Boron Lewis Acid Extraction of Wood Generates High Quality Lignin

Abstract

The separation of lignocellulose into lignin, cellulose, and hemicellulose without significantly altering the chemical structures of these component biopolymers remains a modern chemical challenge. Lignin, in particular, has potential as a highly valuable feedstock material but remains underutilized due to the difficulty of generating lignin with low modification and condensation. This work investigates the lignin-rich solids (“boron lignin”) generated from a previously reported boron Lewis acid-mediated lignocellulose separation and concludes that (1) boron Lewis acid extraction removes 80–85% of carbohydrates from the original lignocellulose sample, and (2) the resulting lignin possesses a low condensation level and high similarity to native lignin structure.
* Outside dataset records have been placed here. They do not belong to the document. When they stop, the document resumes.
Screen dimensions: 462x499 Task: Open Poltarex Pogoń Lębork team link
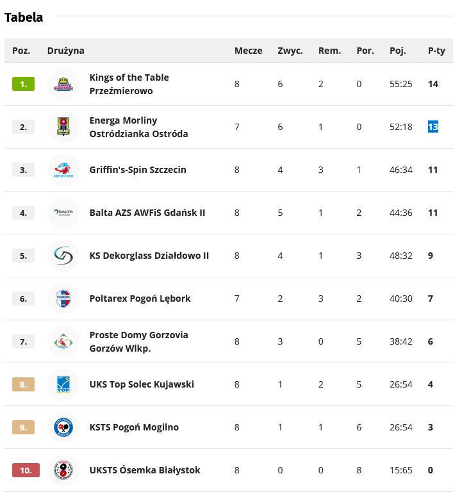pyautogui.click(x=140, y=299)
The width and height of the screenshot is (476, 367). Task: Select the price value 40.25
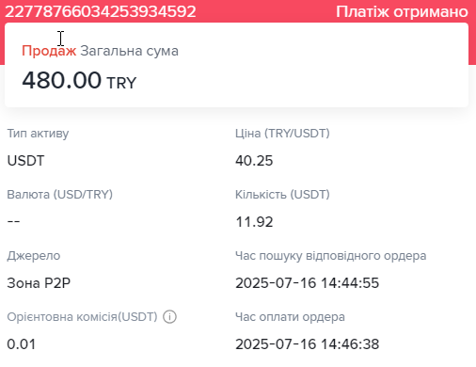point(254,161)
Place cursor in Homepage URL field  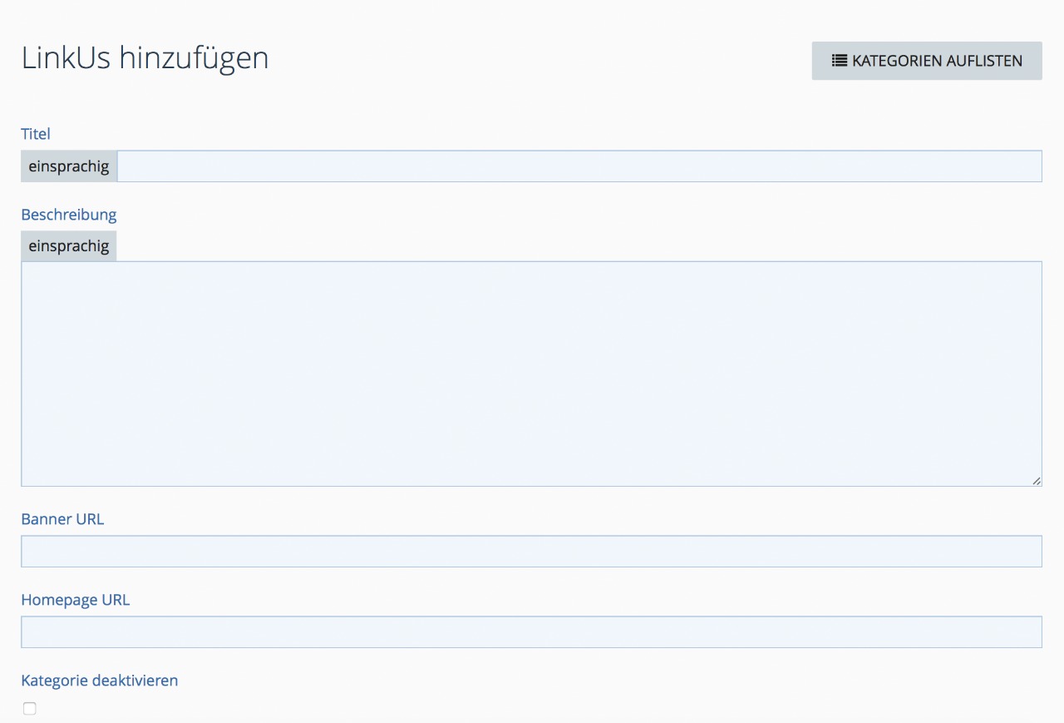(x=531, y=632)
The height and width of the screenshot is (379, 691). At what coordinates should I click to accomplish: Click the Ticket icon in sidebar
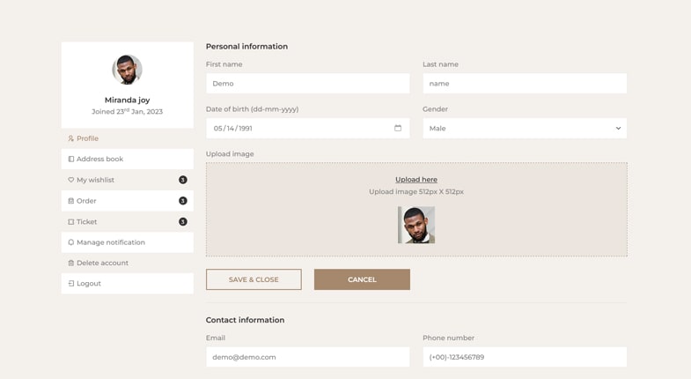71,222
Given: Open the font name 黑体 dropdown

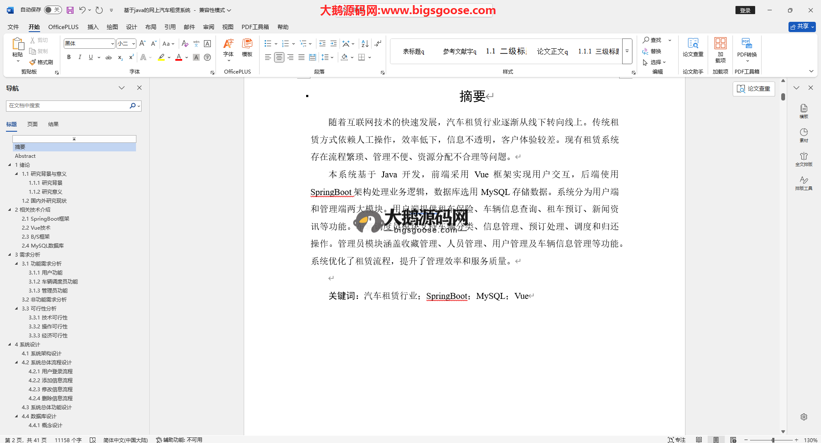Looking at the screenshot, I should [112, 44].
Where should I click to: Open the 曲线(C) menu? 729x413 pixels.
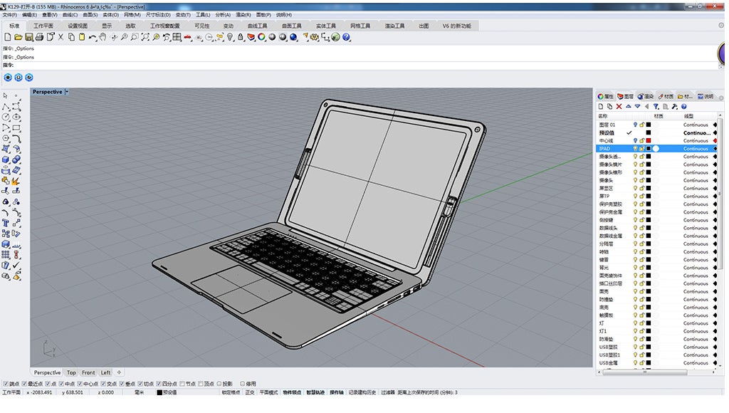pyautogui.click(x=70, y=14)
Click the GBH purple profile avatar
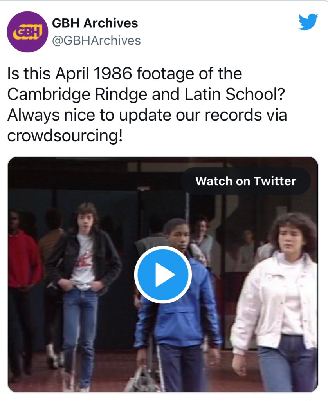The image size is (328, 401). [27, 32]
Residual carbohydrate assessment, depolymerization efficiency analyses, heteronuclear single quantum coherence (HSQC) and solid-state nuclear magnetic resonance (NMR) analyses are discussed, including benchmarking results with alternate lignin sources known to possess low and high condensation levels. Further, two different wood sources (white pine, a softwood, and beechwood, a hardwood) were employed to generate lignin samples. Depolymerization of a white pine-derived boron-lignin produced 47% (±9.5) of extractable monomers, which compares well to a state-of-the-art method to generate low condensed lignin (56 ± 7.8%). An unexpected instability of the oil sample was observed following hydrogenolysis of boron lignin generated from beechwood. Dramatic color changes coupled with precipitation and lowered monomer yields were observed when samples were aged (11% decrease) or concentrated (30% decrease). Based on NMR spectroscopic analyses, this instability is postulated to arise due to boron-mediated demethylation of methoxy sites on the lignin scaffold.